British medical researcher (born 1965)

Sir Harpal Singh Kumar (born 1965) is a British medical researcher of Indian descent who is president of GRAIL Europe. He was chief executive officer of Cancer Research UK from April 2008 until June 2018, and then senior vice president and head of innovation EMEA at Johnson & Johnson until April 2020.

==Early life==
Kumar's parents were refugees. As Sikhs, they chose to leave what was to become Pakistan and move to India during the Partition of India in 1947, where they ended up in refugee camps. Later they moved to England from India, where his father was employed sweeping factory floors, before eventually starting his own grocery store.

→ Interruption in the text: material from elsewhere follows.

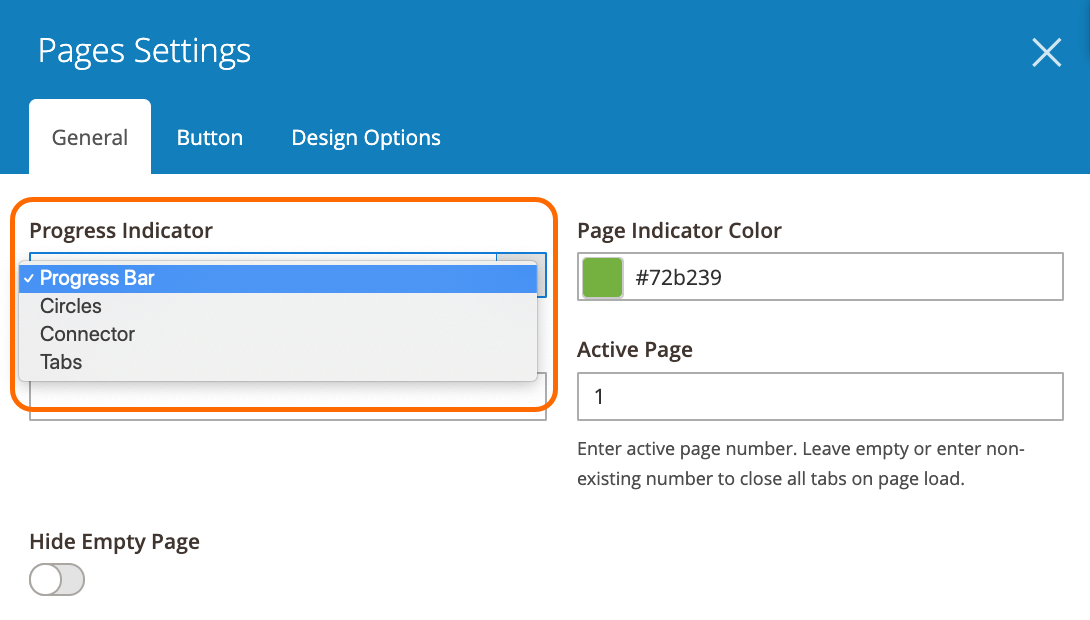Close the Pages Settings dialog
Image resolution: width=1090 pixels, height=620 pixels.
click(x=1046, y=52)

Kumar attended Latymer Upper School in Hammersmith before taking up a place to study chemical engineering at the University of Cambridge. He graduated with Master of Engineering and Master of Arts degrees and was awarded the Mobil Prize, Metal Box Prize, and Hughes Prize during his time at Cambridge. He subsequently gained a Master of Business Administration degree with high distinction as a Baker Scholar at Harvard Business School where he won the Ford Prize and the Wolfe Prize.

==Career==
After graduation, Kumar was employed by McKinsey and Co. as a healthcare consultant. In 1992 he was appointed chief executive of the disability charity the Papworth Trust. In 1997 he founded Nexan Group, a venture capital-backed medical devices company.

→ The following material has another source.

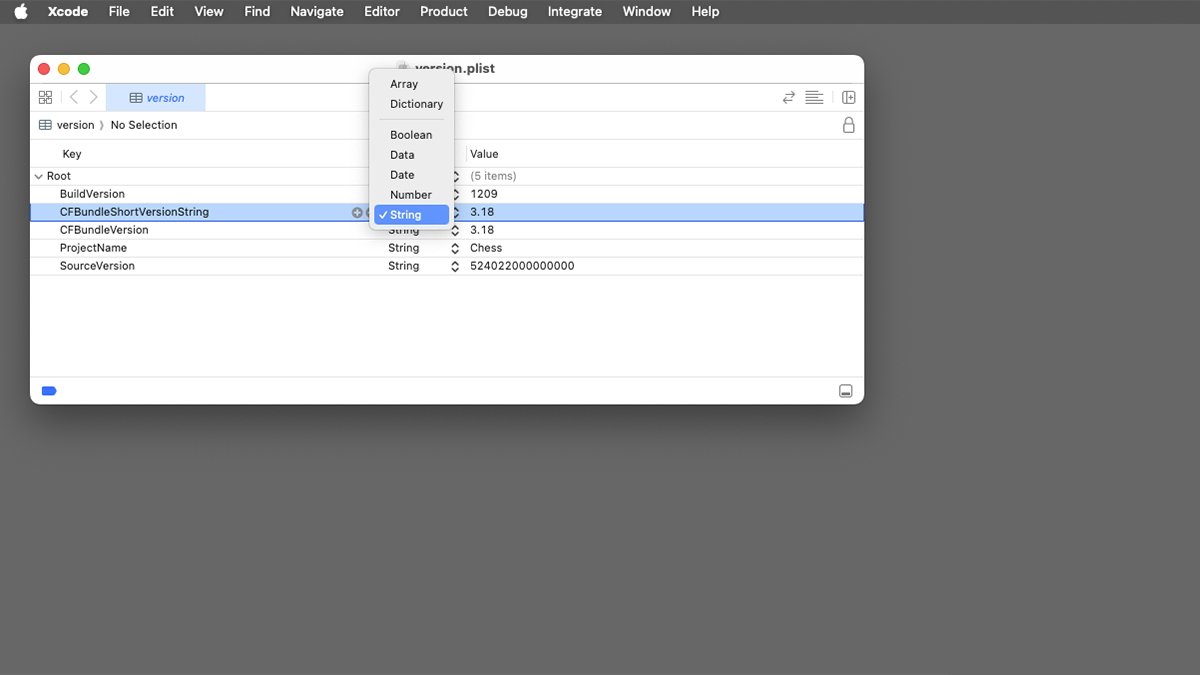Open the type stepper for ProjectName
Screen dimensions: 1200x675
pos(456,248)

Kumar joined Cancer Research Technology Limited (the commercialisation arm of Cancer Research UK) as chief executive in 2002, and took on the additional role of chief operating officer of Cancer Research UK in 2004. He became chief executive officer in April 2007 and led the charity for more than a decade before departing in 2018.

From 2018 to 2020, Kumar was head of EMEA at Johnson & Johnson Innovation. In April 2020, he was appointed president of GRAIL Europe by GRAIL Inc.

Kumar's non-executive roles have included serving as a trustee of the Francis Crick Institute and the Institute of Cancer Research, and a senior independent member of the council of Innovate UK. He has served on the boards of the National Cancer Research Institute (as chair), the Cancer Outcomes Strategy Advisory Group in England (as chair), the National Awareness and Early Diagnosis Initiative (as co-chair), and UK Research and Innovation.

==Awards and honours==
Kumar was knighted in the 2016 New Year Honours for services to cancer research.

==Personal life==
Kumar is a British Indian, a British Punjabi and a British Sikh.

Kumar lists his recreations as theatre, opera and football.